1.2.1 营养不良危险评估 采用2010年简易儿童营养不良评估表对患儿是否存在营养不良的风险进行评估,包括患儿的生长发育水平、食物的摄入量以及疾病诊断3部分,最低分为0分,最高分为9分,判断标准:营养不良高风险评分在5分以下,营养不良低风险评分在5分及5分以上。经分析结果显示:敏感度为79.0%,特异度为82.0%,因此说明该量表可以对住院患儿的营养不良风险进行有效筛查。

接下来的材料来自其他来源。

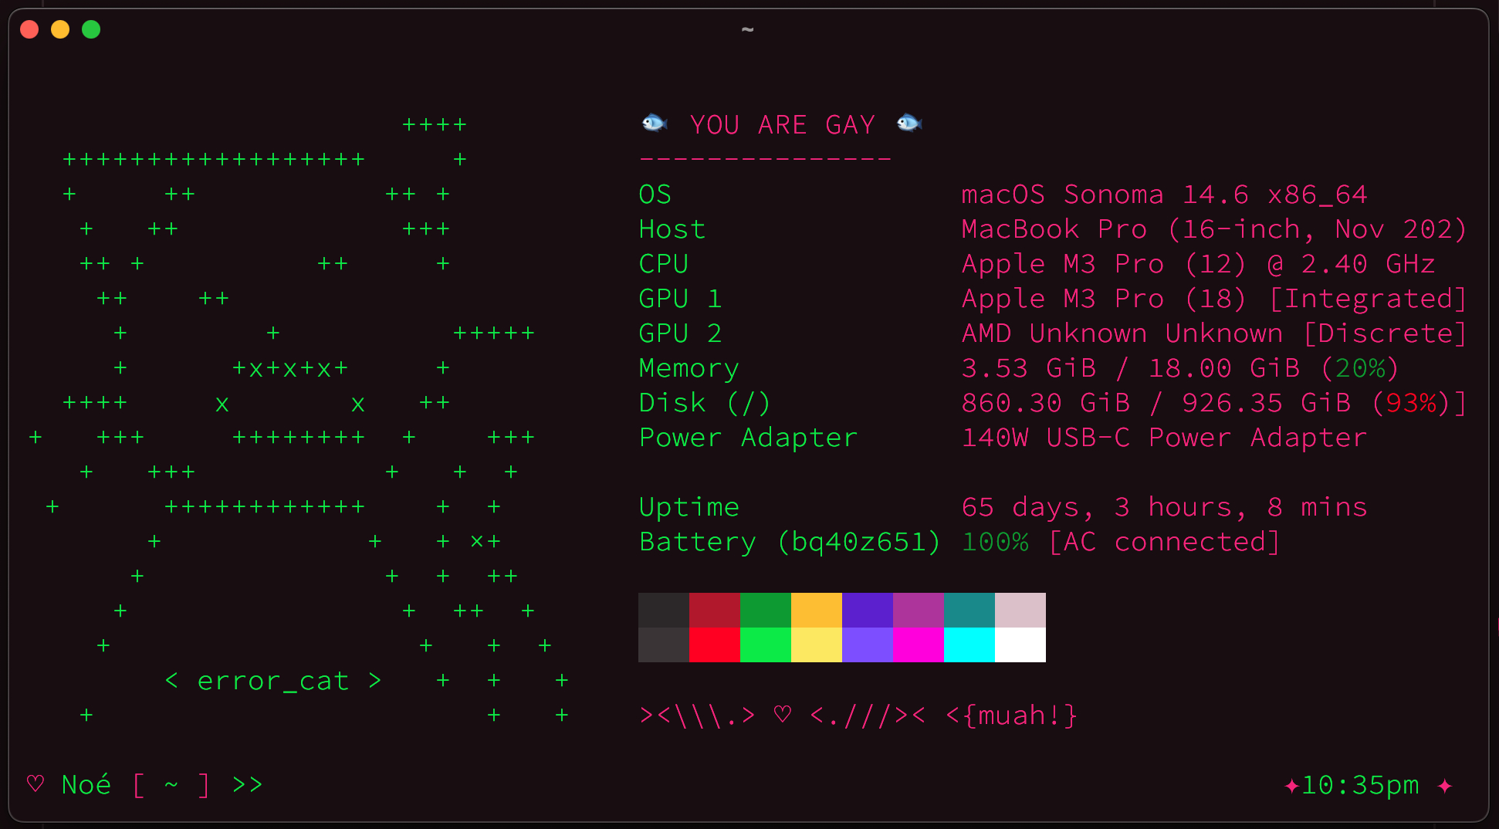
Task: Choose the white color swatch
Action: 1020,645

1.2.2 调查方法 采用面对面访谈或查阅病历资料,总结并记录患儿的治疗方法、低心排综合征、无创通气、呼吸机相关性肺炎以及再插管等情况。对营养不良低风险进行再次确认,并经主管医师和营养师审核,对营养方案进行针对性调整;营养评分每周1次,直到患儿出院为止。从患儿入院到出院,每周发放1次调查问卷,每周发放200份,收回200份。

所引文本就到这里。